Образцово-показательное спасение
— Был у меня больной Хавкин. Я был уже главным врачом на станции скорой помощи. Он пришёл на станцию, успел сказать: «Мне плохо, помогите» – и у него произошла клиническая смерть. Мы не растерялись и прямо на полу начали проводить реанимацию, завели сердце, и дальше бригада увезла его в больницу. С тех пор у него два дня рождения, всегда звонит мне, говорит: «Я жив». И я за него рад.
Первая кардиостимуляция
— Мой общий стаж по кардиологии – 15 лет. А начинал кардиологом в бригаде интенсивной терапии. На нас приходились самые тяжёлые вызовы. Мы первыми в области стали делать кардиостимуляцию в 1984–85 годах.

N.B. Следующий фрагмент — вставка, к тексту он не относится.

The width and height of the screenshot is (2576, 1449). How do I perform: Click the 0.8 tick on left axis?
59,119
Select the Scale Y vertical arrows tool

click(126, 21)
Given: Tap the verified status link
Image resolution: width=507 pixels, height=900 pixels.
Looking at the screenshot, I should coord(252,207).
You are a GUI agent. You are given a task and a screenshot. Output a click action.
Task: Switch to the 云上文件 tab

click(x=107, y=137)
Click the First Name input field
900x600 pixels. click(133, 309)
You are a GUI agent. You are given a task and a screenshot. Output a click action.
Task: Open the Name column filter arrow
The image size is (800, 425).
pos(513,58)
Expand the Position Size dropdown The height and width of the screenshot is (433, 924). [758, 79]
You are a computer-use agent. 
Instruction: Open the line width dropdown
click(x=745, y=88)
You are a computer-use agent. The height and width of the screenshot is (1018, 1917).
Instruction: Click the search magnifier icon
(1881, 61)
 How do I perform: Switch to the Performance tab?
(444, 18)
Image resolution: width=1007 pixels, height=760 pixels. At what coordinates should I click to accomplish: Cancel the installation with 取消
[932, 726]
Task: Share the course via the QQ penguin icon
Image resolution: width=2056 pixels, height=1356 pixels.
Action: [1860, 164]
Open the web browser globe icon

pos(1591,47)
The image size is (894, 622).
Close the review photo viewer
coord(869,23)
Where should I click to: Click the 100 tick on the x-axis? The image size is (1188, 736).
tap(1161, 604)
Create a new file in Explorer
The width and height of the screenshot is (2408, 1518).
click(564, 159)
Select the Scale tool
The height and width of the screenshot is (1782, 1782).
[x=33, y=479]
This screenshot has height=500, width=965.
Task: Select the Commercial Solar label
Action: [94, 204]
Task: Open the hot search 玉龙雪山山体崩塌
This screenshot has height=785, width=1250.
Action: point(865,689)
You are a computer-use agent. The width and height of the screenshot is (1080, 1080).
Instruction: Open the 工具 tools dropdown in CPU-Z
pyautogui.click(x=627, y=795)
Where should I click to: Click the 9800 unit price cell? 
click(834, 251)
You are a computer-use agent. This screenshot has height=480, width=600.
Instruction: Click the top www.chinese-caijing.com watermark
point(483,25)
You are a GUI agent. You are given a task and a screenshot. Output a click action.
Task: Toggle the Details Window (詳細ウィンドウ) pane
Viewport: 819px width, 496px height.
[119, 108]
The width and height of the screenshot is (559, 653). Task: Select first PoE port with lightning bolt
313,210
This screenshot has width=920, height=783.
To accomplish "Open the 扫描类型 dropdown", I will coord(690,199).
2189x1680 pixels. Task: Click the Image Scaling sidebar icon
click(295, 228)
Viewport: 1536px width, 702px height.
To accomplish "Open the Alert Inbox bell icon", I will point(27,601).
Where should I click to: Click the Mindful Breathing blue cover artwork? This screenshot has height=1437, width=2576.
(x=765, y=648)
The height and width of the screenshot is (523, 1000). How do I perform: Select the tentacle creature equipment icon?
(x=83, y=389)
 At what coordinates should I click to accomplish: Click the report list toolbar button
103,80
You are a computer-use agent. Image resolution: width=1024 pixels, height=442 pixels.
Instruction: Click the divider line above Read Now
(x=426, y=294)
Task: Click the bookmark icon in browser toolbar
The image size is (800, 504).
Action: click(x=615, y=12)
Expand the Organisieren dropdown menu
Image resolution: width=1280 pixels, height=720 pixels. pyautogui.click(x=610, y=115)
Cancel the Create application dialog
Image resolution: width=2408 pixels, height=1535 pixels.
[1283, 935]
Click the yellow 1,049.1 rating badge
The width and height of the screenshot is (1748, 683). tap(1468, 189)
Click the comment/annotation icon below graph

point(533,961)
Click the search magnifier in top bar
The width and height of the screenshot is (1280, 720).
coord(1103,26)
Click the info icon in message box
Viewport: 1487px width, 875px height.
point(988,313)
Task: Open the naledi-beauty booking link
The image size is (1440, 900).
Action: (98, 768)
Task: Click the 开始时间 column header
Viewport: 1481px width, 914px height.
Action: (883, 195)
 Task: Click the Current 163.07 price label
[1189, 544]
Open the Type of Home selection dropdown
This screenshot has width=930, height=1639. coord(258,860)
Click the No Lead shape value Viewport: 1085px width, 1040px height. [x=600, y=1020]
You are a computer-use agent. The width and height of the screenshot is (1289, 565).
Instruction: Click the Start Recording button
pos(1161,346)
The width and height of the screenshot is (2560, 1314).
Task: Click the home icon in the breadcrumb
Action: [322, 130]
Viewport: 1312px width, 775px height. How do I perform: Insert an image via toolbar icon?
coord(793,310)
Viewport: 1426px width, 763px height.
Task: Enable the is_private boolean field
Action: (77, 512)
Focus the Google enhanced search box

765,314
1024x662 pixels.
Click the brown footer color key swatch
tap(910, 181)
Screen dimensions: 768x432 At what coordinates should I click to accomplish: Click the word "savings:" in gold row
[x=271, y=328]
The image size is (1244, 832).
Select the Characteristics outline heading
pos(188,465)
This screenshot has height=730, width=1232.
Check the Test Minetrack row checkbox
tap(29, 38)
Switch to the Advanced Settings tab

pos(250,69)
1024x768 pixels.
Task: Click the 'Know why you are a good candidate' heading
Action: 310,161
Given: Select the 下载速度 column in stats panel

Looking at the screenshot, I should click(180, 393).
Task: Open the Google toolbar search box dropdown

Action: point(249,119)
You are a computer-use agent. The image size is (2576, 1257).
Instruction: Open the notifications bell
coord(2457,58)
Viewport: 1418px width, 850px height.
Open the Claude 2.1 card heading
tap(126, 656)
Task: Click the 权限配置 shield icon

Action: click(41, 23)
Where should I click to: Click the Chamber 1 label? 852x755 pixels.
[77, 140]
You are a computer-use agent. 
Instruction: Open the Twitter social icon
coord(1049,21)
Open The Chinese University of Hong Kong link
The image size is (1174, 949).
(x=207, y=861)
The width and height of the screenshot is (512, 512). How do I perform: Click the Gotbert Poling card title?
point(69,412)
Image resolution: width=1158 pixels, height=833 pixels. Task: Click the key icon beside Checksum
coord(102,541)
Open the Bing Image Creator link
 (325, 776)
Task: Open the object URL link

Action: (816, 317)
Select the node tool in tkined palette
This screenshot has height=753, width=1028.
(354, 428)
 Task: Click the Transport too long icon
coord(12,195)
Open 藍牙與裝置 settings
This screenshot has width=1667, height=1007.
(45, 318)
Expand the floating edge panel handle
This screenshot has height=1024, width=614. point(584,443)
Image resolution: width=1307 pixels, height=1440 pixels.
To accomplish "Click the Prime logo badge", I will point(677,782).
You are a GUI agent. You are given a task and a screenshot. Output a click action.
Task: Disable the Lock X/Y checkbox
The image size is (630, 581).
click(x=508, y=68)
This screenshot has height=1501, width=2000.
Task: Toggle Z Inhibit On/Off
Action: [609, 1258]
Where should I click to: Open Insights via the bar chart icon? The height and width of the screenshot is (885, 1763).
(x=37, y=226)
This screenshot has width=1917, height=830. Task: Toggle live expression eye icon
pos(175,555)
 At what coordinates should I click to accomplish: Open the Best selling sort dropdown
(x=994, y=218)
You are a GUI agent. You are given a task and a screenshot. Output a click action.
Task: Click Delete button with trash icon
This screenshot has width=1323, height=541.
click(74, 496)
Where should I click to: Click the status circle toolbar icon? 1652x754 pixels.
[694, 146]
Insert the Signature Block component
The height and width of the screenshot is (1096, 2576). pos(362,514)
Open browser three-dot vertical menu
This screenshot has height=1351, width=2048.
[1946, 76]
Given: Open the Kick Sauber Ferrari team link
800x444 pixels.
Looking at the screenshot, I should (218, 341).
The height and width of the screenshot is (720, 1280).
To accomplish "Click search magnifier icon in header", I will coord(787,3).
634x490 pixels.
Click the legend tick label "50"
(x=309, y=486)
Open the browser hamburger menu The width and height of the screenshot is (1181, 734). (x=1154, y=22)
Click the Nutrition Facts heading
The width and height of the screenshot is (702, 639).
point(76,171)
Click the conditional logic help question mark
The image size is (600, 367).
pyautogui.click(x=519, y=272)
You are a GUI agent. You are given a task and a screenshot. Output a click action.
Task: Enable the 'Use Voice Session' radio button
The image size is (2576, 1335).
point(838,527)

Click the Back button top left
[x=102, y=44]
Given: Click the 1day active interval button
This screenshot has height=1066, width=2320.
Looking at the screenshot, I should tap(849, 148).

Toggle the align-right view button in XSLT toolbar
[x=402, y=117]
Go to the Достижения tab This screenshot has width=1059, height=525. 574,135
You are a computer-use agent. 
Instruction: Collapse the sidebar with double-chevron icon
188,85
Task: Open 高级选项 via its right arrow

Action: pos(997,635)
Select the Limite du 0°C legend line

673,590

Электрокардиостимулятор – это приборчик, который выдаёт импульсы. Нужно в подключичную вену вставить катетер, через него к сердцу провести электрод и к нему подключить аппарат, который выдаёт импульс. Сейчас это делают в областной клинической больнице, и люди продолжают жить с кардиостимуляторами.
— Считали когда‑нибудь, сколько людей спасли?
— Если считать тех, кого вернул с того света после клинической смерти, – десятка три. Периодически они мне звонят, поздравляют с праздниками. Есть люди, которые могли уйти туда, но не уходили, потому что мы им помогли, – это сотни.
Самый сложный вызов
— Это когда понимаешь, что не можешь помочь человеку. Было разное: отёки легких, травмы, ДТП. Однажды приехали на самострел. Мужчина взял ружьё и вынес себе половину головы. Когда мы зашли, он лежал в луже крови, черепная коробка раздроблена, но он ещё был жив. Люди кричат: «Доктор, сделайте что‑нибудь!» А что тут можно сделать? Я смотрю на них и говорю: «Извините, сделать ничего невозможно». Я понимаю, что стоит его шевельнуть – и он умрёт. Так и вышло. Мы переложили его, и он умер. Трудно восстанавливаешься, когда люди уходят при тебе.
В августе 1983 года вызвали в посёлок Октябрьский, тогда Микояновка. Там были торжества по случаю 40-летнего юбилея освобождения Орла и Белгорода, на них приехал Юрий Левитан. Он оказался в хорошем подпитии, и у него остановилось сердце. Мы вместе с реаниматологом из областной больницы закрыли ему глаза…
— Бывает, что руки трясутся после вызова?
— Бывает, особенно когда долго качаешь, качаешь и всё безуспешно…
— Как расслабляетесь?
— А никак. Приезжаешь на станцию, пишешь карту больного, пьёшь чай-кофе, если есть время, и едешь на новый вызов. Вариантов нет, ты в постоянном ожидании. На «линии» фельдшеры, врачи – у них есть на кого сослаться. Работая битом, понимаешь, что ты крайний, за тобой никого нет, не на кого сослаться и надо что‑то делать с этим больным.
— Что вас может шокировать?
— В жизни сейчас? Несправедливость и хамство. Терпеть не могу хамов, особенно если я знаю, что поступаю правильно, а человек спорит и указывает ещё, что я делаю неправильно. Это просто невозможно!